The Boardwalk Beckons

We won't be pushed around. Photo courtesy
We won't be pushed around. Photo courtesy

No, Seattle Daily Weekly, this city will not be goaded into a tussle this afternoon. Not on an 80-degree day, not with two hot dogs stands fully up and operational near the PSNS gate, not with the city’s boys in blue busy reminding a pesky business that the sex trade is no longer tolerated on Callow.

There’s more to life, my friends. That and we’ve already scratched that itch a few times this year.

There’s also the fact that whomever of our six candidates emerges from the mayoral scrum this November will have a potential battle already in line: the boardwalk extension to Evergreen-Rotary Park.

Bozeman departs today, with the boardwalk still mapped on the city’s renderings of future Bremerton and some cash for preliminary studies still in our collective wallet. What he leaves without, however, is the Suquamish Tribe’s blessing. Last October Chris Dunagan covered the latest developments, in which a city analysis showed that the boardwalk would allow for a sewer replacement project. Not much traction since, however, leaving something for whoever takes over the corner office.

Our editorial board had hizzoner in Wednesday for a parting shot, and to hear about his plans for the new gig with the Port of Bremerton. So we asked about what’s to become of the boardwalk plan.

Bozeman says it’s a 50/50 shot at this point. He doesn’t see it as a money issue, but a question over what environmental precedent the boardwalk would set for the Tribe. If Bremerton gets its way on this one, what of every other request city to build along Puget Sound shorelines?

He did hint at a feeling this will be a campaign issue. Whether the candidates make it a platform or not, I’m sure it’s a question we’ll raise during election coverage. The boardwalk, after all, is the one public project that hasn’t been done as other revitalization projects wrap up, and it’ll be interesting to see where that ranks on each candidate’s agenda.

What about you? How important is the boardwalk? Are you willing to pay for it? Or do you just more to read more cheap shots across the water?

— David Nelson

2 thoughts on “The Boardwalk Beckons

  1. I believe the boardwalk as currently mapped out by the city is excessive and is a poor way to deal with the current sewage problem along the narrows. We should be exploring ways to direct sewage away from delicate ecosystems, not ways to drive huge trucks over them.
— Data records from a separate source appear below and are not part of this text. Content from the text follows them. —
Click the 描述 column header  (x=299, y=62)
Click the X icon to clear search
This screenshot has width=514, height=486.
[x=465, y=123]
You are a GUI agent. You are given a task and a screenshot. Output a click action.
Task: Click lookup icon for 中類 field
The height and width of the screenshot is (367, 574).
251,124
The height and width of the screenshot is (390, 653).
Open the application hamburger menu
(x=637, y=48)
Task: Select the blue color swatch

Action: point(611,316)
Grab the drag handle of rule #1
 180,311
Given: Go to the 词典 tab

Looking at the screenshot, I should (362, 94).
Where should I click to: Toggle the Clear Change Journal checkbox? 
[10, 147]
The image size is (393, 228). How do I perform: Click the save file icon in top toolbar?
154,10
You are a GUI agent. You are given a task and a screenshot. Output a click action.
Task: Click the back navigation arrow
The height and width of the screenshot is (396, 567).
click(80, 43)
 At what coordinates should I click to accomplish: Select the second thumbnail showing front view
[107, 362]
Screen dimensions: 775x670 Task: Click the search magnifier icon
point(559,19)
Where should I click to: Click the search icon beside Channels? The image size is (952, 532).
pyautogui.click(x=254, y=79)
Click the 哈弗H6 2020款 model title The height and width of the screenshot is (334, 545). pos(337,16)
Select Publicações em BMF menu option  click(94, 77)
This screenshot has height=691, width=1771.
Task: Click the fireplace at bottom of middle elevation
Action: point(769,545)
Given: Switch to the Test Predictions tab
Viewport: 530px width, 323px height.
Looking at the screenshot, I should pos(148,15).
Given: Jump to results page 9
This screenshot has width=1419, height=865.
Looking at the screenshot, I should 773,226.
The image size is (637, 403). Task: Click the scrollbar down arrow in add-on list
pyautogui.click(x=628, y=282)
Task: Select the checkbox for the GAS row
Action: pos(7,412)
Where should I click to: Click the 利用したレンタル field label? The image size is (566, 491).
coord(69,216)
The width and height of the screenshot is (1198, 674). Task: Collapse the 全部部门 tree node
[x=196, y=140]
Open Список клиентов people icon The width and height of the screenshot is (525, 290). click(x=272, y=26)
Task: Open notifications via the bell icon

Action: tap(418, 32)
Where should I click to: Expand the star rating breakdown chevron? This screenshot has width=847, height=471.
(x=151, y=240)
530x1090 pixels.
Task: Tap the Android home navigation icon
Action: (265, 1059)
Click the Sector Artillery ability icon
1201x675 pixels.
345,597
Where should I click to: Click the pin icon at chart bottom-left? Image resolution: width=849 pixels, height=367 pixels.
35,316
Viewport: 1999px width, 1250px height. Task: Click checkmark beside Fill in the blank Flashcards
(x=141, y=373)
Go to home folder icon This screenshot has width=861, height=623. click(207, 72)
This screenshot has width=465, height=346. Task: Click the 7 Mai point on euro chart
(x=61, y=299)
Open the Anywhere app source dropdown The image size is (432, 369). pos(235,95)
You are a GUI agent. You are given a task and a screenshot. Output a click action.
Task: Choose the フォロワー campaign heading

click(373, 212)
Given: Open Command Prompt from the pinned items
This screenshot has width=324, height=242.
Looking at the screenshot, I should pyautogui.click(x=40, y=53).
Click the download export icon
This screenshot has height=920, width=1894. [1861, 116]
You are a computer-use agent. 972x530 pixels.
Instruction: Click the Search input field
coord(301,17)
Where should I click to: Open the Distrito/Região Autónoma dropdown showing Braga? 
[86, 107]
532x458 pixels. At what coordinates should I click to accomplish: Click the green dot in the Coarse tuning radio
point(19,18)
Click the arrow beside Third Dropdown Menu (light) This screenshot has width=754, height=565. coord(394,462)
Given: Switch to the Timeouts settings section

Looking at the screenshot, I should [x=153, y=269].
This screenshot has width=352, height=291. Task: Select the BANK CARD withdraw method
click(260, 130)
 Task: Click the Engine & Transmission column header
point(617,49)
    My suggestion, if you want a boardwalk, have one; a “board” walk. A modest boardwalk like the one around Liberty Bay in Poulsbo would serve the public well. It would filter sunlight, not block it completely, thereby reducing impact to the beach and shallow water habitats. The money that would have gone to a cement highway around the Narrows could be used for a much needed and sane approach to the sewer issue. I would really like Bremerton to get just one sewer thing right in my lifetime. This could be their chance.

  2. This weeks’ beach main failure in Bainbridge Island should wake up the Bremerton Boardwalk’s supporters to the poor idea of installing sewer mains on the waterfront. Sewer mains need to be installed upland where they can be more easily maintained. This is not a tribes vs city issue as Mr Bozeman has repeatedly tried to frame it. When we can afford a reasonable sized boardwalk that does not cause undue damage to beach waters we can build it then. The only reason Mr Bozeman has married it with the needed sewer main is to get ratepayers of our sewer system to fund it.